◆ Objective:
Give every line of the items below as a JSON list of strings, with one string per line and blank lines skipped. Leave the pictures out of your answer.

(Stored dataset items)
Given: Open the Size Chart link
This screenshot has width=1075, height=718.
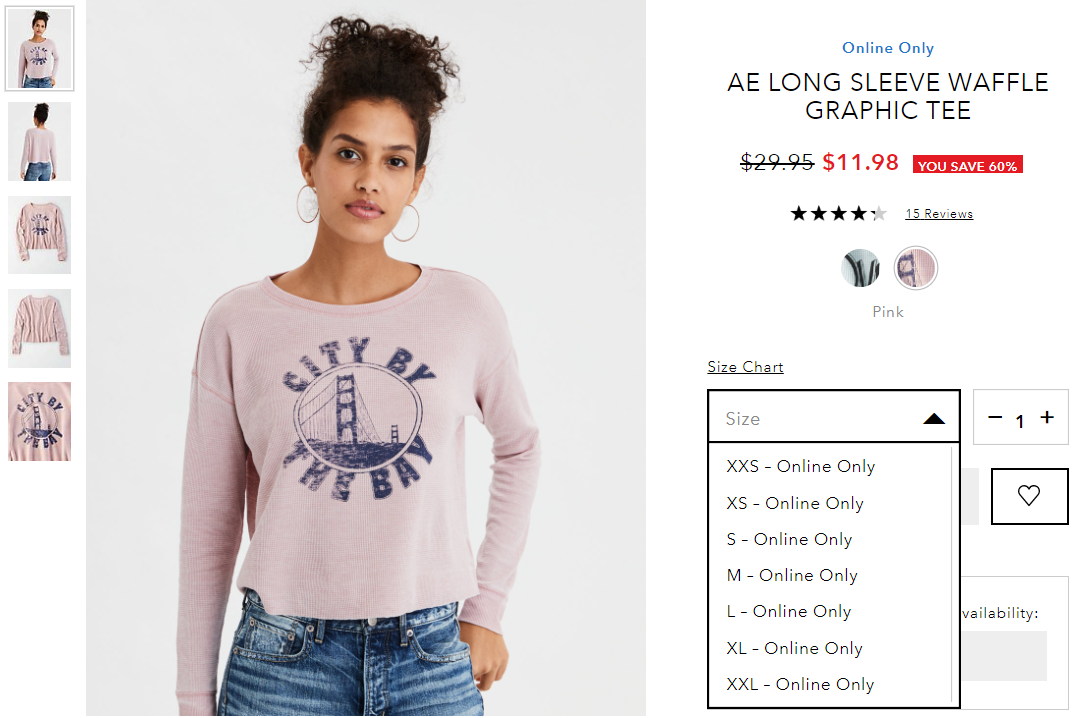Looking at the screenshot, I should pyautogui.click(x=745, y=367).
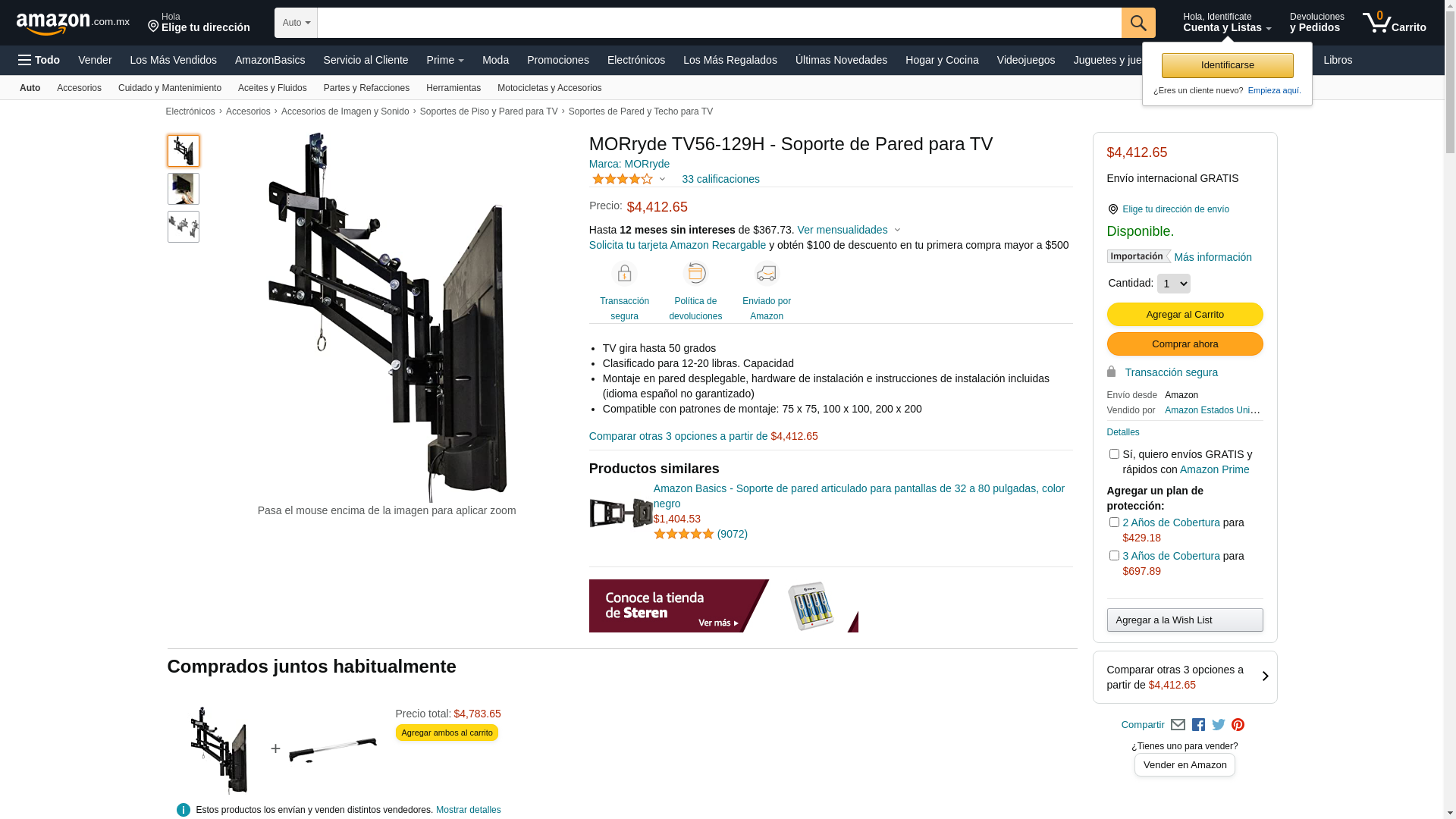
Task: Open the Videojuegos menu item
Action: pos(1025,60)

◆ Result for this exercise:
[
  "Given: Open the Size Chart link",
  "This screenshot has width=1075, height=718.",
  "Looking at the screenshot, I should pyautogui.click(x=745, y=367).",
  "Task: Open the Videojuegos menu item",
  "Action: pos(1025,60)"
]